June 30, 2001 – Chester Burton “Chet” Atkins was born on June 20th 1924 in Luttrell, Tennessee, near Clinch Mountain. Even though by many considered instrumental in bringing Country music mainstream with the Nashville Sound, Chet’s guitar virtuosity (he also played the mandolin, fiddle, banjo, and ukulele) was recognized with an induction into the Rock and Roll Hall of Fame, which makes him eligible in this website’s line-up.
His parents divorced when he was six, after which he was raised by his mother. He was the youngest of three boys and a girl. He started out on the ukulele, later moving on to the fiddle, but traded his brother Lowell an old pistol and some chores for a guitar when he was nine. He stated in his 1974 autobiography, “We were so poor and everybody around us was so poor that it was the forties before anyone even knew there had been a depression.”
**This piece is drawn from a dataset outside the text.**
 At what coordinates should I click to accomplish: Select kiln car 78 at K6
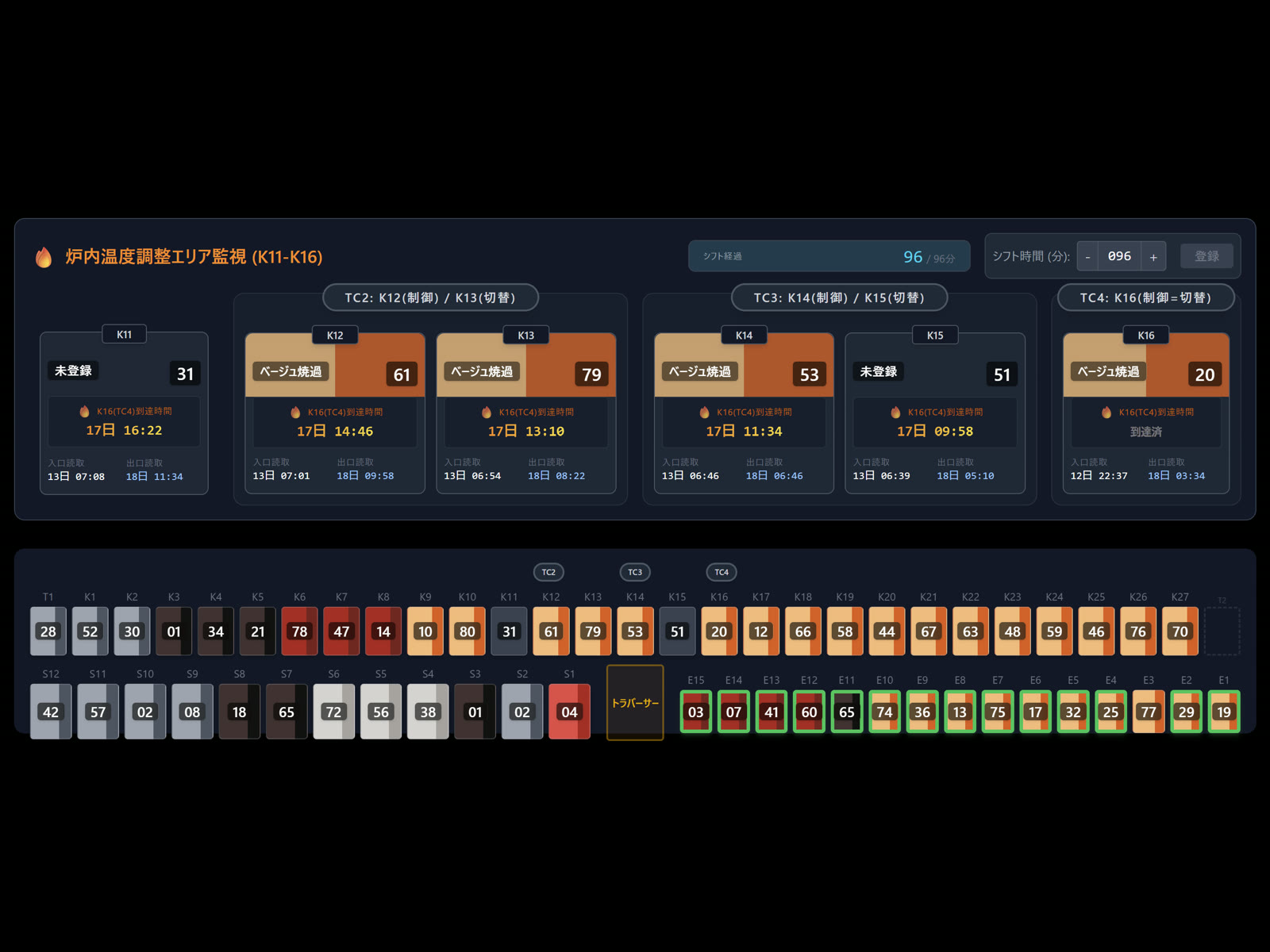point(299,631)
Forced to relocate to Fortson, Georgia, outside of Columbus, to live with his father because of a critical asthma condition, Atkins was a sensitive youth who made music his obsession. Because of his illness, he was forced to sleep in a straight-back chair to breathe comfortably. On those nights, he played his guitar until he fell asleep holding it, a habit which lasted his whole life. While living in Fortson, he attended the historic Mountain Hill School. He returned in the 1990s to play a series of charity concerts to save the school from demolition. Stories have been told about the very young Chet, who, when a friend or relative would come to visit and play guitar, would crowd in and put his ear so close to the instrument that it became difficult for the visitor to play.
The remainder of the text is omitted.